A fourth limitation is the set of simplifications involved in modeling the human musculoskeletal system. The musculotendon model used in this study [79, 80] ignores the role of past states [81], temperature [82], and fatigue [83], which may have important metabolic consequences. Our model of musculotendon dynamics also ignores the heterogeneity of muscle and tendon fibers [69] and the hysteresis evident in experiments of tendon loading and unloading [31]. Furthermore, the soleus and gastrocnemius muscles were modeled with separate tendons rather than a single shared calcaneal tendon, the consequence of which is unknown—though the fiber lengths we obtained with high tendon compliance compared favorably with those reported elsewhere [14, 16, 21, 24, 56, 57]. Also note that we use a muscle model consisting of a single representative fiber rather than many fibers of different lengths, stretching at different speeds, and having different moment arms about the joints they span. This approximation ultimately leads to an exaggeration of the reduction in muscle force-generation capacity due to fiber kinematics (i.e., the length and velocity of the representative fiber). Use of more detailed models of musculotendon dynamics [84] may alleviate our current need to use high specific tensions in our models. Finally, we ignored the energy expended by the upper body muscles, which would introduce a relatively small offset in average whole-body metabolic power consumption and would have little effect on the metabolic cost increases we studied.
Conclusions
Despite these limitations, we believe two important conclusions can be drawn from this study. First, more compliant tendons are not always metabolically advantageous. In particular, our simulations predict that the soleus muscle benefits metabolically from a very compliant tendon when running, but that the gastrocnemii do not. Musculoskeletal modeling and simulation would benefit from further experimentation on the triceps surae muscle group, particularly investigations involving both ultrasonography and direct measurements of sarcomere lengths [85] to support model calibration and validation, especially of tendon slack length. Our second conclusion is that our model of muscle energy expenditure provides deeper insight than simpler metrics based solely on muscle activations or positive fiber mechanical power. Muscle energetics models enable examination of energy consumption with unprecedented detail, complementing indirect calorimetry measurements obtained experimentally at the whole-body level. Our muscle energetics model is available in OpenSim 3.3, an open-source software platform for modeling and simulation of movement.
Acknowledgments
The authors thank Tim Dorn for providing the initial OpenSim implementation of the muscle energetics model.
Data Availability
OpenSim is an open-source software platform for modeling and simulation of movement, and is freely available at https://simtk.org/home/opensim and on GitHub at https://github.com/opensim-org/opensim-core.
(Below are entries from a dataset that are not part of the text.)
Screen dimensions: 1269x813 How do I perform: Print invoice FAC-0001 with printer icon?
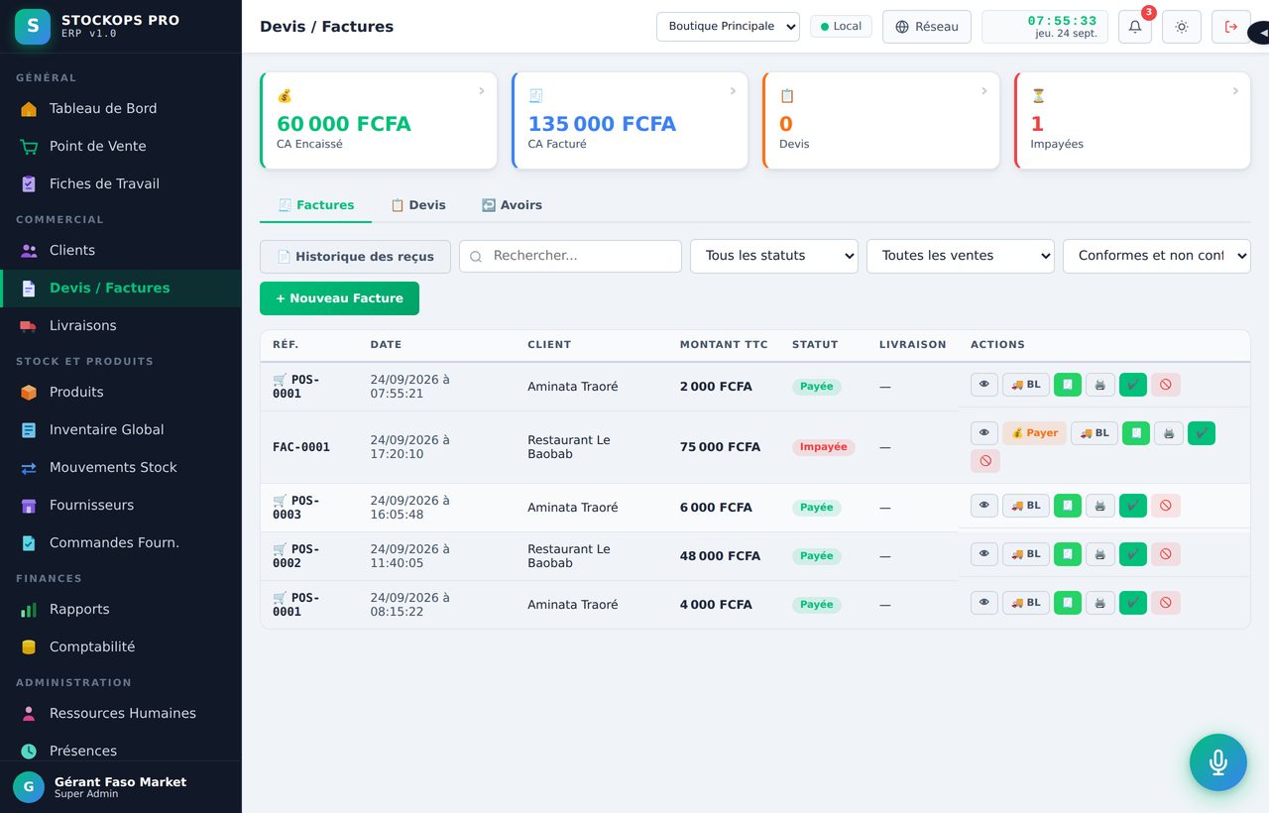1169,433
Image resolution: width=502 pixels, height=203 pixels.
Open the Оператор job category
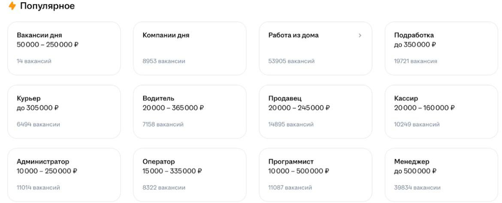(190, 175)
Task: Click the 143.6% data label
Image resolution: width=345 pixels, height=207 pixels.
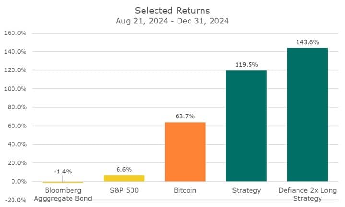Action: (x=307, y=42)
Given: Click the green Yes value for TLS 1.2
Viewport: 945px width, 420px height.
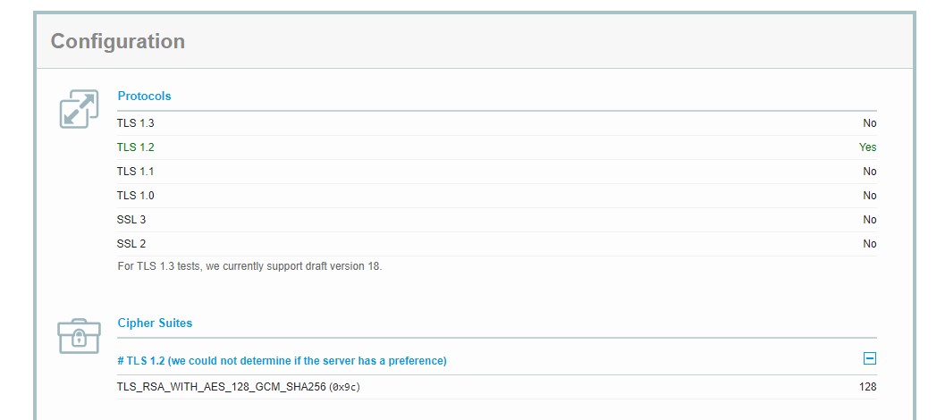Looking at the screenshot, I should (867, 147).
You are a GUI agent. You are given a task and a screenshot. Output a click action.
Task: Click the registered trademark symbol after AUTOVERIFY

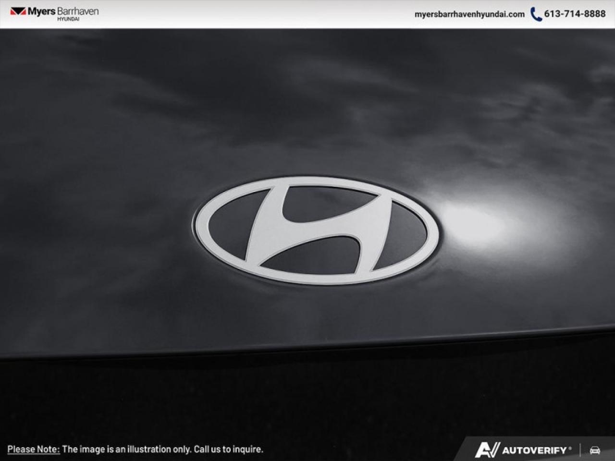[x=570, y=448]
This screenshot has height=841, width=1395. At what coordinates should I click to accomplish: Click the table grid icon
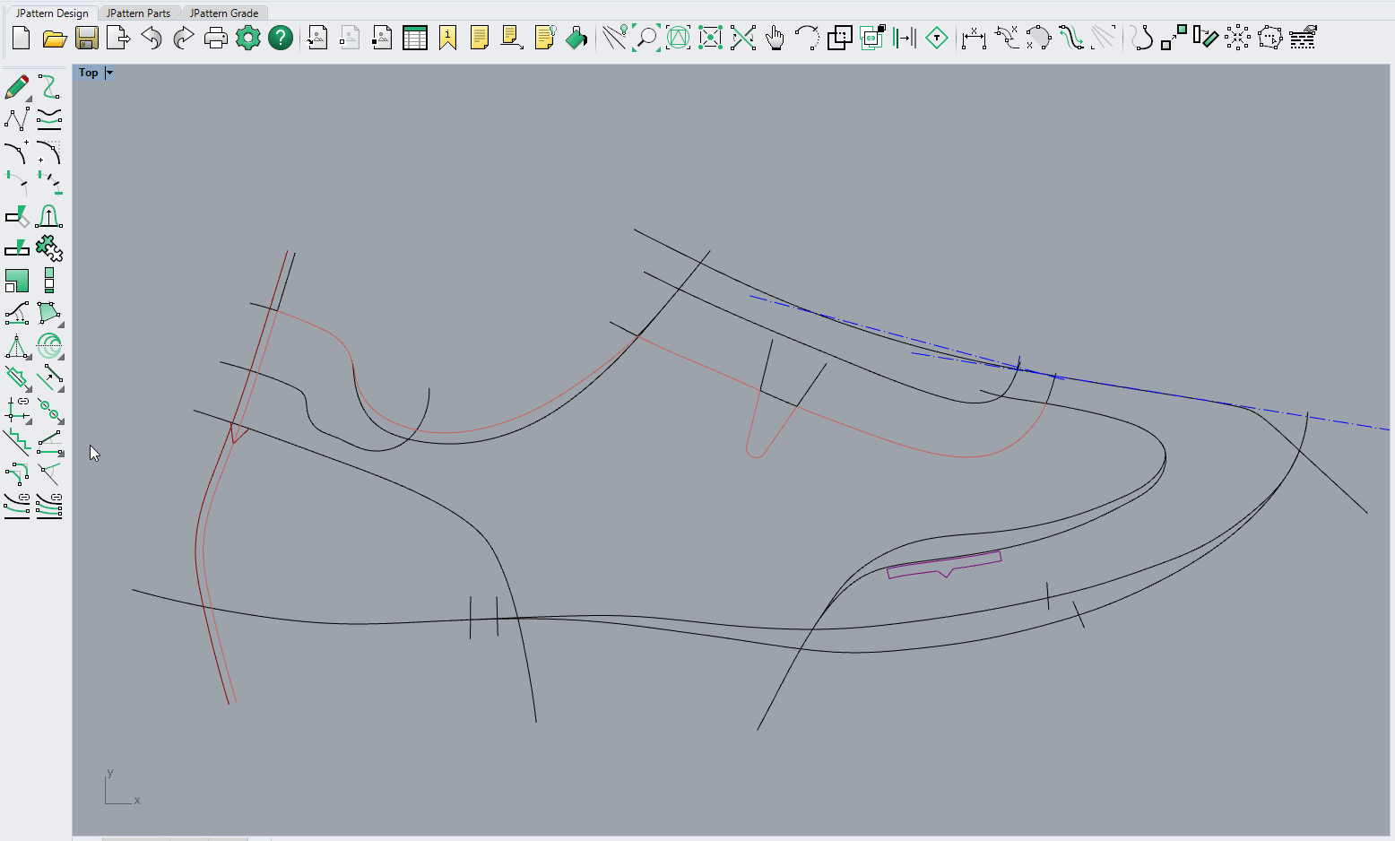(415, 38)
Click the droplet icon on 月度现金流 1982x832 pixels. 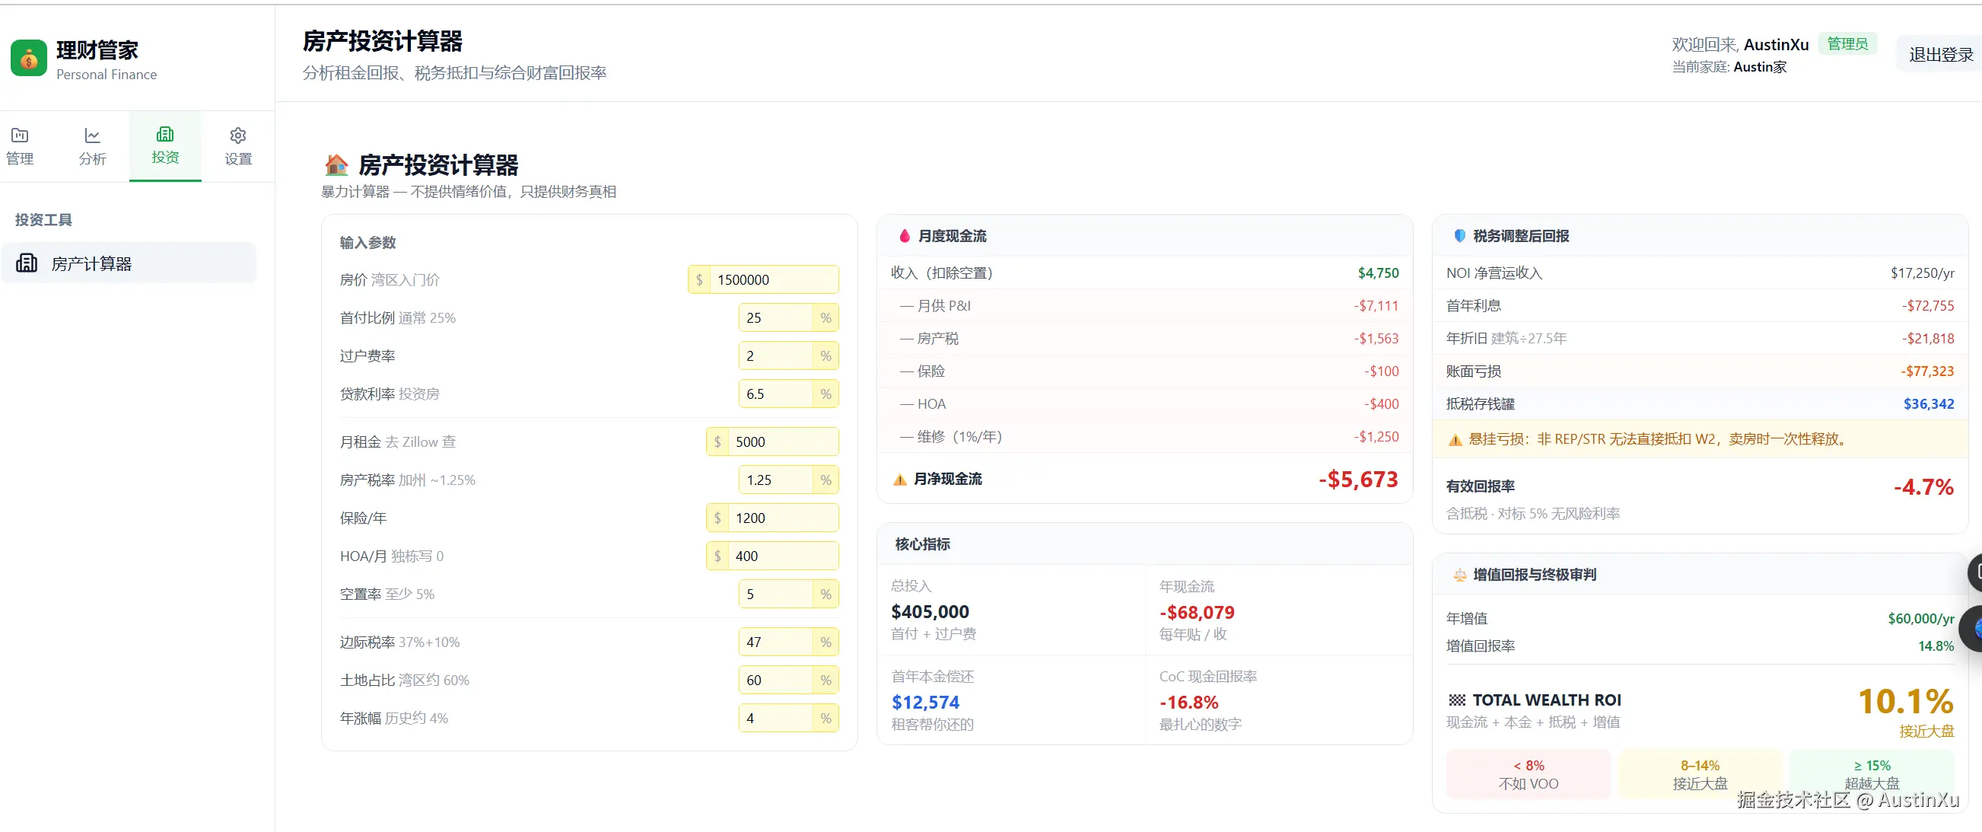[905, 236]
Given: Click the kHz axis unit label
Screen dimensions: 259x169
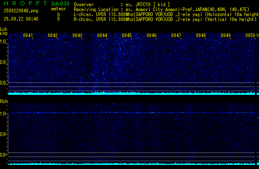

The muscle energetics model used in this study is available in OpenSim 3.3; a plug-in for use with OpenSim 3.2 is available at https://github.com/opensim-org/opensim-metabolicsprobes. The analyses performed in this study were based on simulations originally generated by Hamner and Delp (2013), which are freely available at https://simtk.org/home/nmbl_running. The data underlying the findings of this study are freely available at https://simtk.org/home/metabolics_run.
Funding Statement
Funding was provided to all authors by Defense Advanced Research Projects Agency (DARPA) contract W911QX-12-C-0018 (Warrior Web) and by National Institutes of Health (NIH) grants R24 HD065690 and P2C HD065690 (NIH National Center for Simulation in Rehabilitation Research), U54 EB020405 (Mobilize Center NIH Big Data to Knowledge Center of Excellence), and U54 GM072970 (NIH National Center for Physics-Based Simulation of Biological Structures). CLD also received funding from National Science Foundation (NSF) Graduate Research Fellowship DGE-114747. The funders had no role in study design, data collection and analysis, decision to publish, or preparation of the manuscript.
References
- 1. Leonard WR, Robertson ML. Nutritional requirements and human evolution: a bioenergetics model. Am J Hum Biol. 1992;4(2):179–195. 10.1002/ajhb.1310040204 [DOI] [PubMed] [Google Scholar]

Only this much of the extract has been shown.